== Your instructions ==
Rewrite the listing as a JSON list of strings, one per line, starting with the line containing "Take a chart snapshot with camera icon" and going on through the line containing "(1156, 486)", both included. Skip blank lines and leave the pictures out.

━━ Material supplied

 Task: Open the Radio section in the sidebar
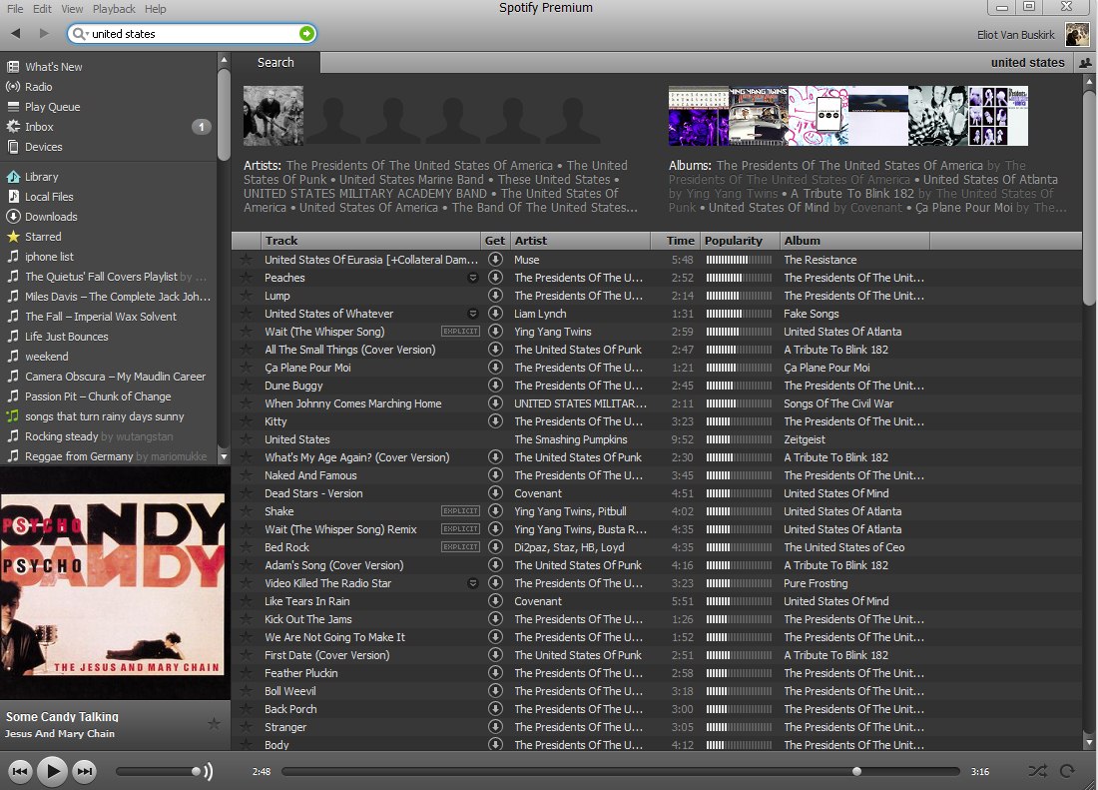(x=39, y=87)
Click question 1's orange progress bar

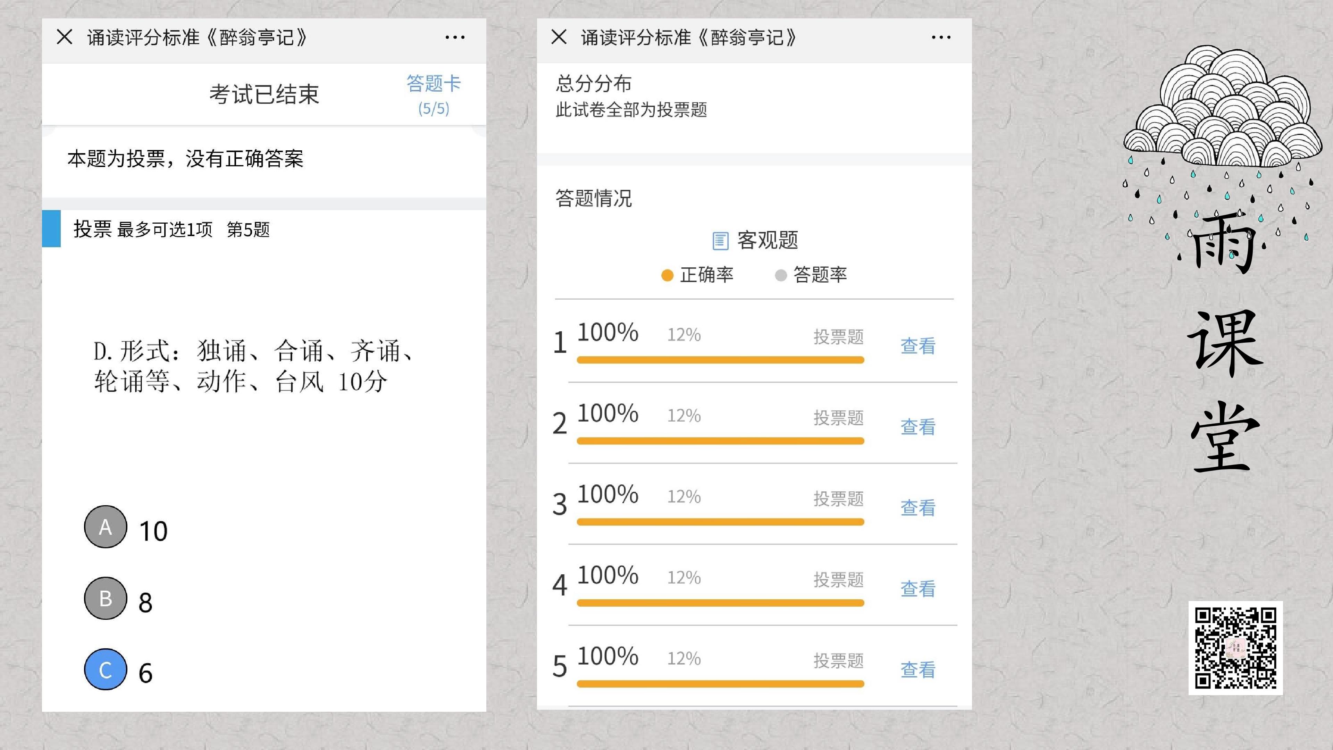point(720,360)
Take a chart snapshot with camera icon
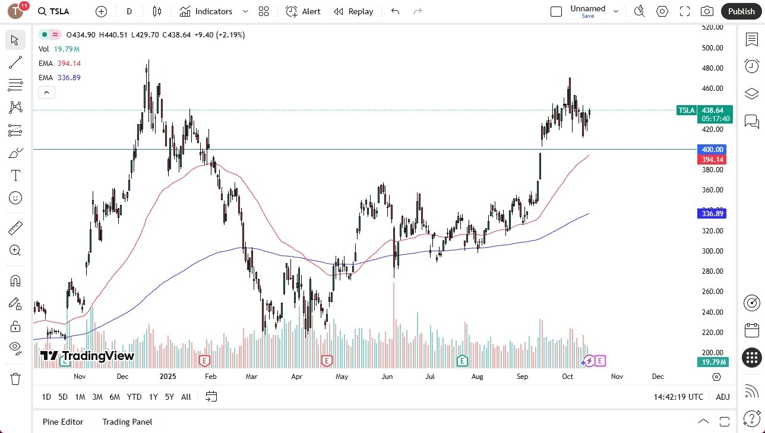This screenshot has width=765, height=433. [x=707, y=11]
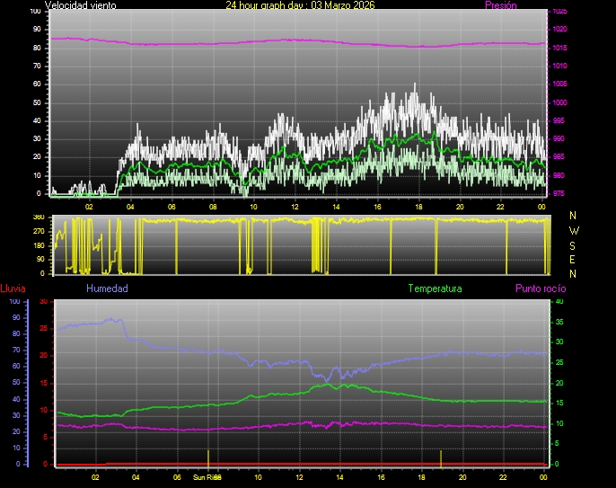
Task: Click the yellow sunset marker near hour 19
Action: coord(440,457)
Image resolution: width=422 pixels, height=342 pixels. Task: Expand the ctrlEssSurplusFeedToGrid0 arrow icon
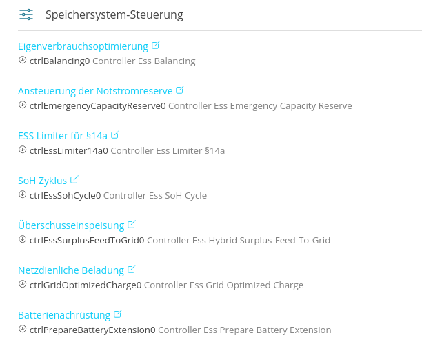(x=22, y=240)
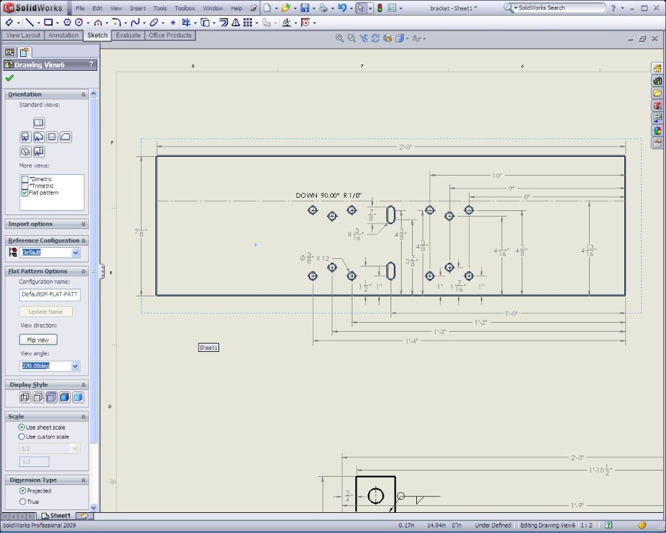Viewport: 666px width, 533px height.
Task: Enable the Dimetric view checkbox
Action: coord(25,179)
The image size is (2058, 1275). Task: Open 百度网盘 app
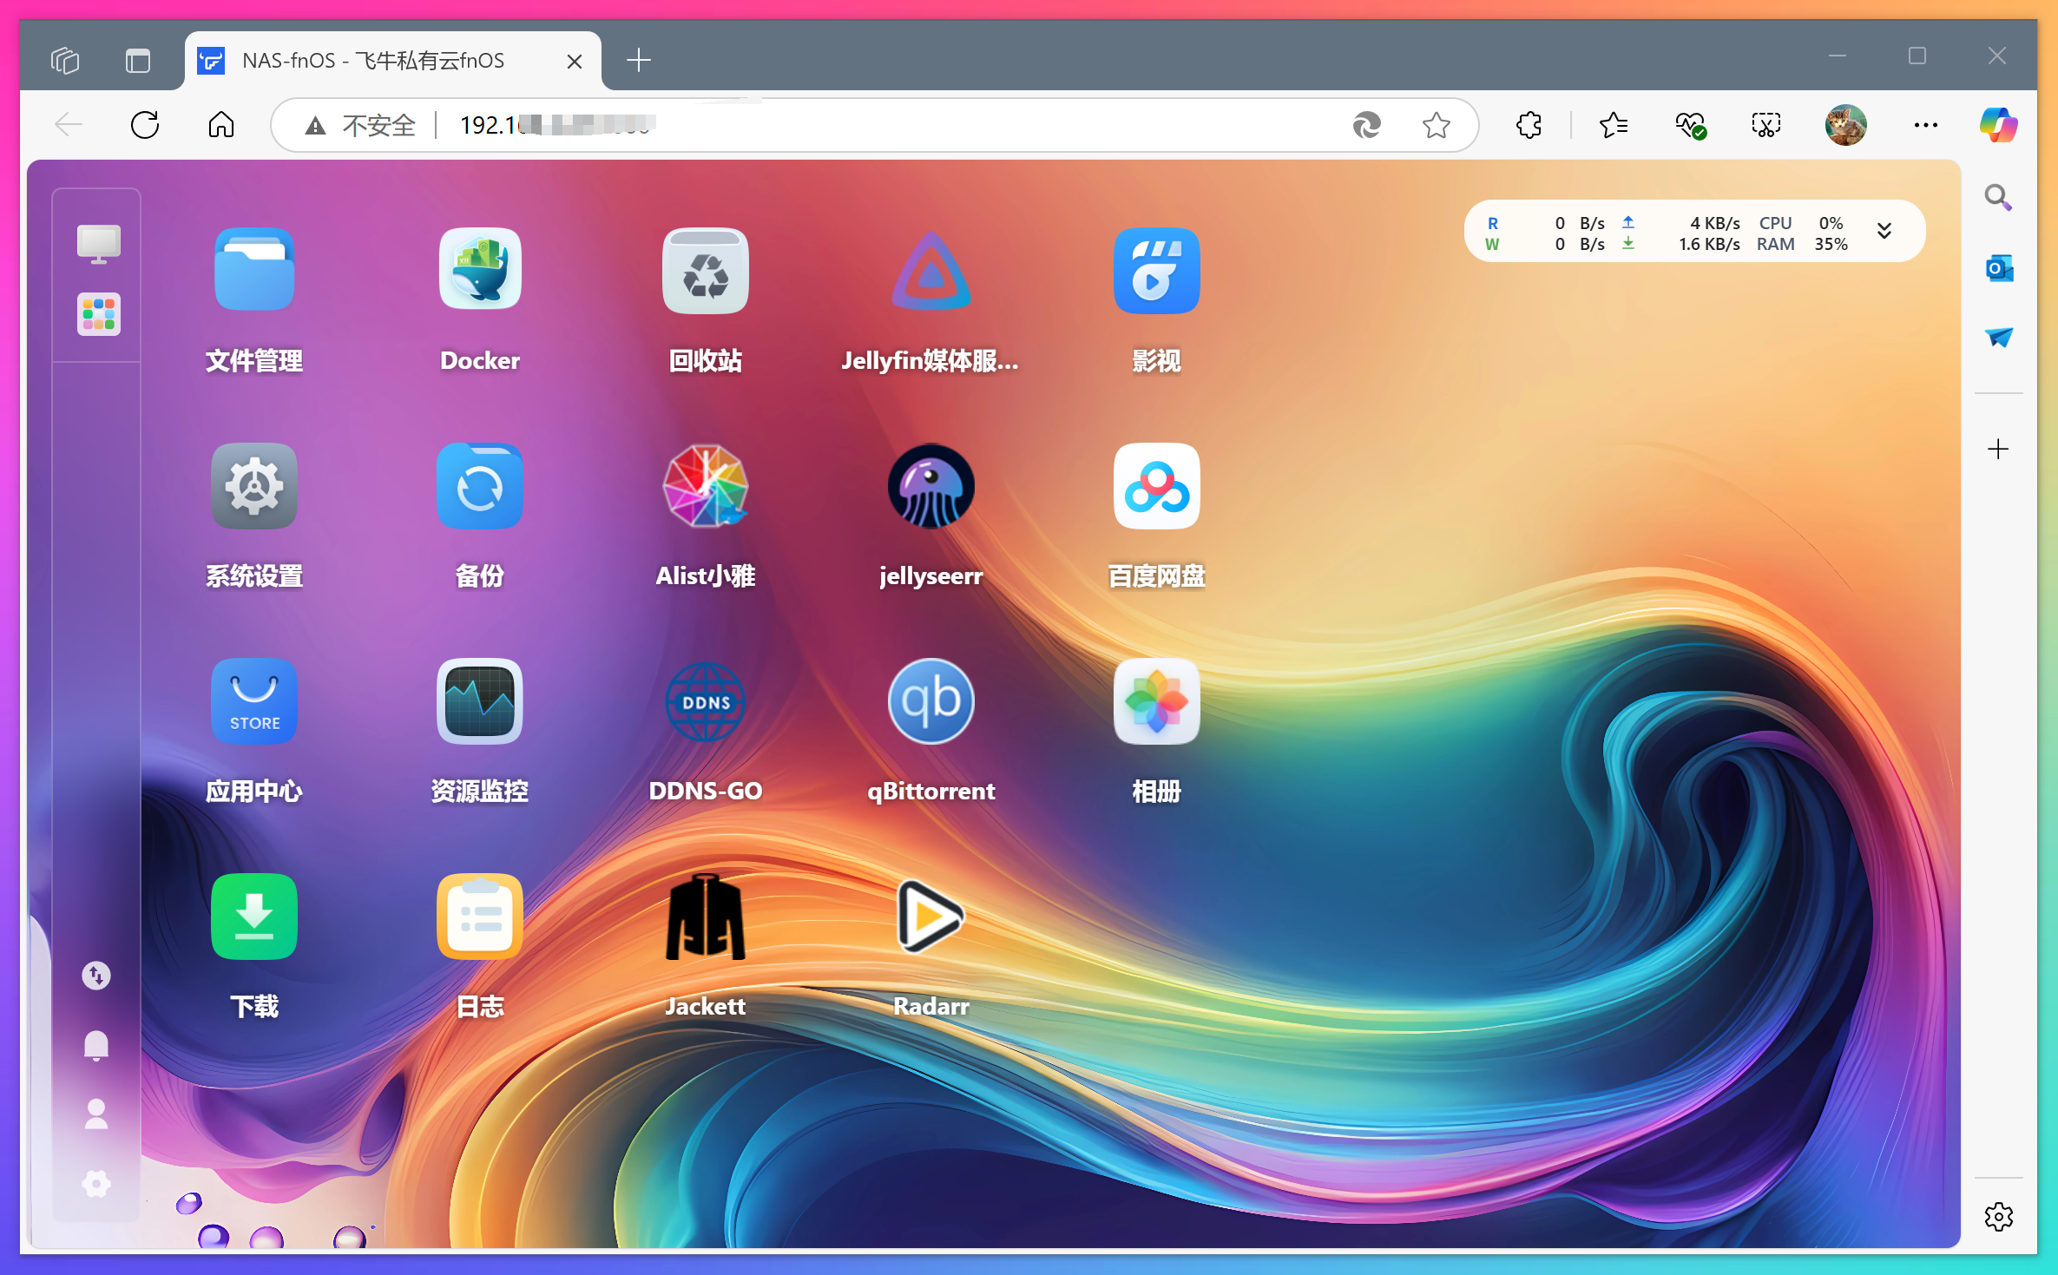(1156, 486)
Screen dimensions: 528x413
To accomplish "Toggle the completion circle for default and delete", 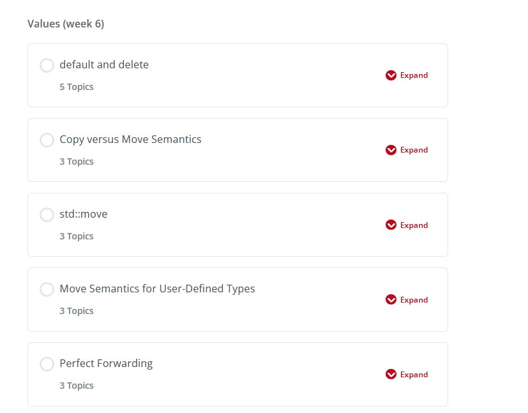I will tap(47, 66).
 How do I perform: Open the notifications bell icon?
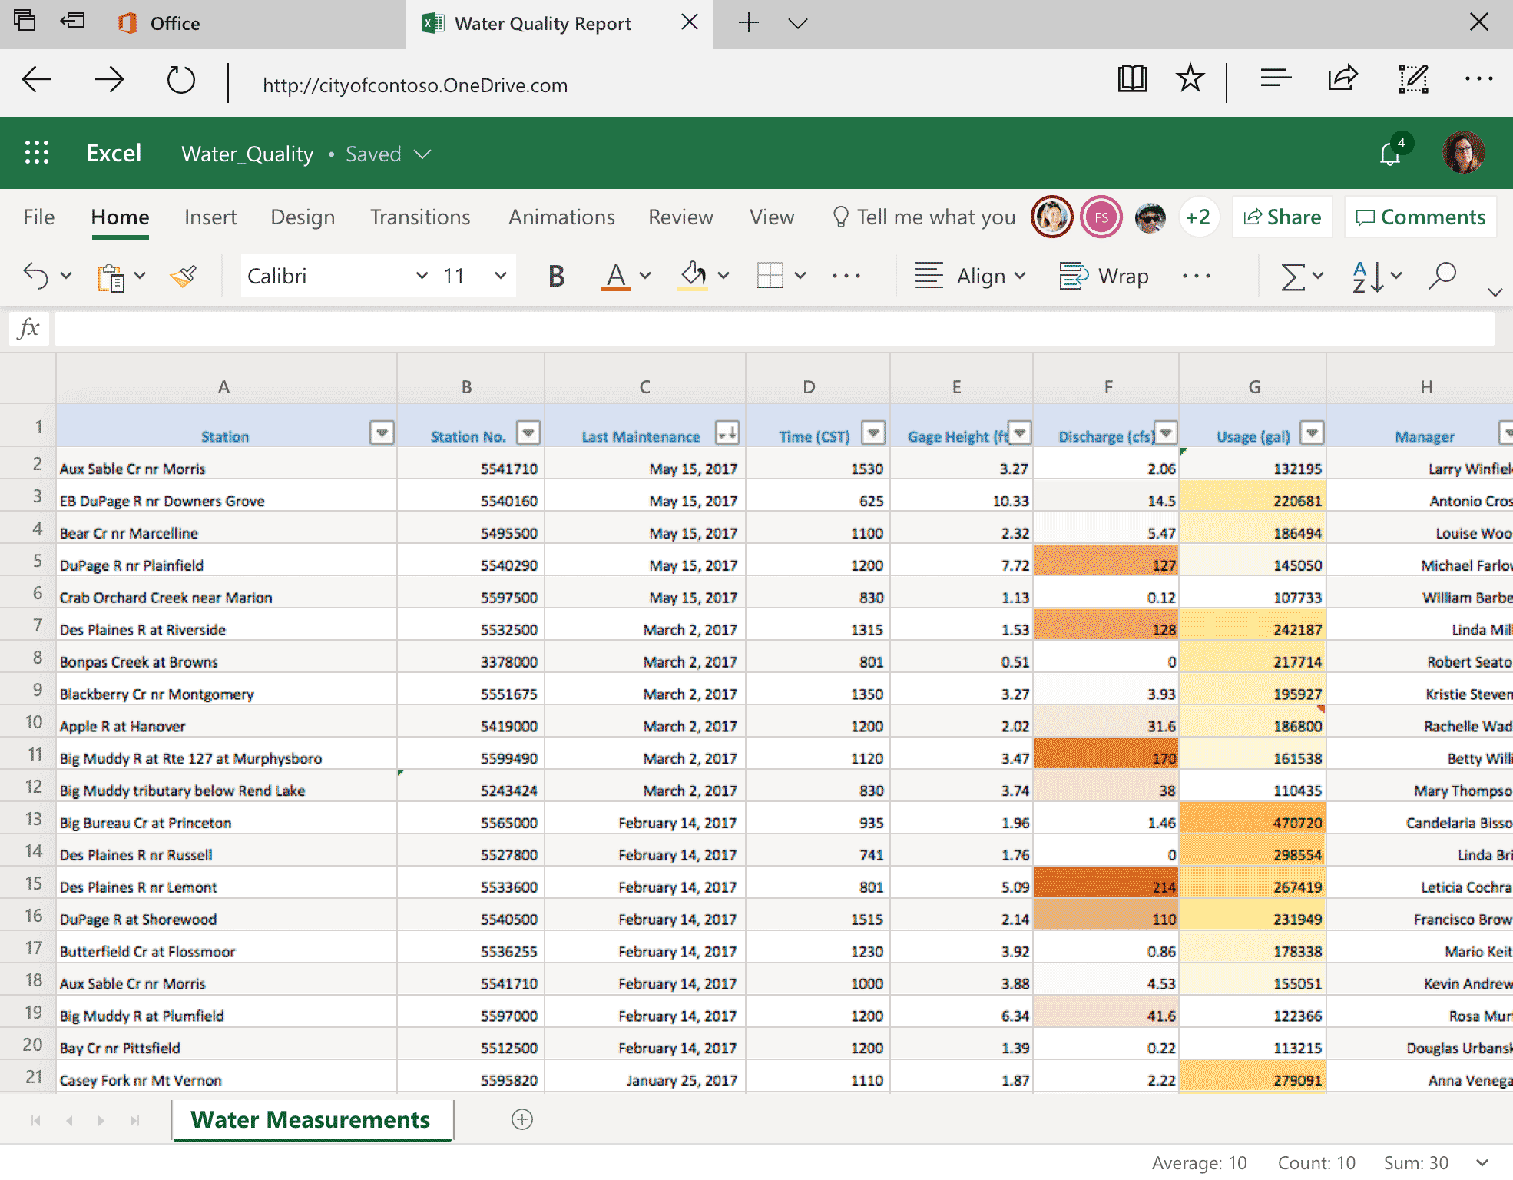(x=1389, y=154)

━━━━

== Solved exercise ==
[
  "Take a chart snapshot with camera icon",
  "This screenshot has width=765, height=433. [x=707, y=11]",
  "Task: Click the yellow sunset marker near hour 19",
  "Action: coord(440,457)",
  "Image resolution: width=422 pixels, height=342 pixels. Task: Expand the ctrlEssSurplusFeedToGrid0 arrow icon",
  "(x=22, y=240)",
  "Viewport: 666px width, 533px height.",
  "Task: Enable the Dimetric view checkbox",
  "Action: coord(25,179)",
  "The image size is (2058, 1275). Task: Open 百度网盘 app",
  "(1156, 486)"
]